Appellants in their brief on appeal claim they alleged below that “they were the only quarry owners to submit sealed competitive bids in compliance with § 50.760.” They repeat this statement later in their brief. We have searched in vain for this allegation. The record on appeal reveals no such allegation. Further, the Appellants argue in their brief on appeal that “they, were in fact awarded purchase order contracts with the county subsequent to January 1, 1993, which purchase order contracts were violated and ignored by Respondents.” Similarly, the record on appeal does not reveal any such allegation. The record, however, does reveal statements in the Petition that allude to written contracts and agreements. For example, Appellants alleged below that, “Respondents nevertheless failed to abide by and did in fact breach written contracts and agreements reached by the County Commission with various quarries including Relators herein....” At oral argument, the Court asked Appellants whether they ever had a written contract or agreement with the county commission and Appellants told this Court that they never had a contract with Callaway County. Moreover, it is not clear from the pleadings below that the Appellants ever actually made a bid under the competitive bidding process set up by Callaway County. Although the Appellants’ petition below contains a number of conclusory statements, it does not comply with Missouri’s long standing rules requiring “fact pleading.” See ITT Commercial Finance Corp. v. Mid-Am. Marine & Supply Carp., 854 S.W.2d 371 at 379-80 (Mo. banc 1993). “To state a cause of action, a pleading must contain a short and plain statement of the facts showing entitlement to relief.” Mackey v. Mackey, 914 S.W.2d 48, 50 (Mo.App.1996) (citing Lick Creek Sewer Sys. v. Bank of Bourbon, 747 S.W.2d 317, 322 (Mo.App.1988)). Conclusions not supported by facts are disregarded. Id.

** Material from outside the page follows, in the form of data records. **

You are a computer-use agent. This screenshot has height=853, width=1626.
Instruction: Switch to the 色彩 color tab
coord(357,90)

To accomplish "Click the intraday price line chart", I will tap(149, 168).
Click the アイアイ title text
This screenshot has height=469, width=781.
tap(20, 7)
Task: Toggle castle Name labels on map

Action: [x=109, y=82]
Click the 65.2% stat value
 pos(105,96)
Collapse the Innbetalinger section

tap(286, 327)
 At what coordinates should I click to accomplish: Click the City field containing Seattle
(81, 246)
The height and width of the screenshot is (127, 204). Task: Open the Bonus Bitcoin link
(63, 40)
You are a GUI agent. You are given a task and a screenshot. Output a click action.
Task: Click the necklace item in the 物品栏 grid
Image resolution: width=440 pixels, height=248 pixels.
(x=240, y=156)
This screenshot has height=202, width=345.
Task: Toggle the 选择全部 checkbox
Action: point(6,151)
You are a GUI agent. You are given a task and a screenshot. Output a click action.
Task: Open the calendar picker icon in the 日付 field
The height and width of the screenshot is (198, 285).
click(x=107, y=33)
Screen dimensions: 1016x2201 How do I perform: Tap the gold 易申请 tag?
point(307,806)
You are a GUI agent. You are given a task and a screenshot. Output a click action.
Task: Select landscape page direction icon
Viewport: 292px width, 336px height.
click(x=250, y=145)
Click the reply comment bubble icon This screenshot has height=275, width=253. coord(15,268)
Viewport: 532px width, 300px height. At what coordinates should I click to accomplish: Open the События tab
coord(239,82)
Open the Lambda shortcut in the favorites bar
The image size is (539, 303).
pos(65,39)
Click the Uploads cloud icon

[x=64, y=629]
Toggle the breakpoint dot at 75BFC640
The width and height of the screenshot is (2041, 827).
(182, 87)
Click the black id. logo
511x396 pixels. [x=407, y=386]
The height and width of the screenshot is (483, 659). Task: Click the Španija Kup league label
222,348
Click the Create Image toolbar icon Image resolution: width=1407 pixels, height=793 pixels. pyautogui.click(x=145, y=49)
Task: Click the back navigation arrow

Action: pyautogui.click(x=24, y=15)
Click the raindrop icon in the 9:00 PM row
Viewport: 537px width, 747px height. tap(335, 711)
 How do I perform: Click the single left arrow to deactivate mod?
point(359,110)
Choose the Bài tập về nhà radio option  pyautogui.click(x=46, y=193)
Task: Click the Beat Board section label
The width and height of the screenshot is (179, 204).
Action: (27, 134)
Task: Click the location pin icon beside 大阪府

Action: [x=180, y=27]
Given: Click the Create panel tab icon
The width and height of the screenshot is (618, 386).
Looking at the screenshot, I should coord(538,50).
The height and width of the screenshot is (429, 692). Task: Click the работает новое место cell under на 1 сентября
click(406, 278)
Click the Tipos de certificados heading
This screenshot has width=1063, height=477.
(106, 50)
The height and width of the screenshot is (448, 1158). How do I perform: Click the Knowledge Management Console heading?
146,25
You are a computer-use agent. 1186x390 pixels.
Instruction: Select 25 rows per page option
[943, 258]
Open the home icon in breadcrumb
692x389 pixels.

Appellants lack legal standing to bring the case at bar. For the foregoing reasons, judgment of the trial court is affirmed.

All concur.

. All statutory references are from RSMo 1994, unless otherwise indicated.

. It shall be the duty of the commissioners of the county commission in all counties ... to determine the kind and quantity of supplies, including any advertising or printing which the county may be required to do, required by law to be paid for out of county funds, which will be necessary for the use of several officers of such county during the current year, and to advertise for sealed bids and contract with the lowest and best bidder for such supplies. Before letting any such contract or contracts the commission shall cause notice that it will receive sealed bids for such supplies to be given by advertisement ..., except that if by nature or quantity of any article or thing needed for any county officer in any county of this state to which sections 50.760 to 50.790 apply, the same may not be included in such contract at a saving to such county, then such article or thing may be purchased for such officer upon an order of the county commission first being made and entered as provided in section 50.760 to 50.790; and except further, that if any supplies not included in such contract are required by any such officer or if the supplies included in such contract are exhausted then such article or thing may be purchased for such *442officer upon order of the county commission first being made and entered of record as provided in sections 50.760 to 50.790. (emphasis added).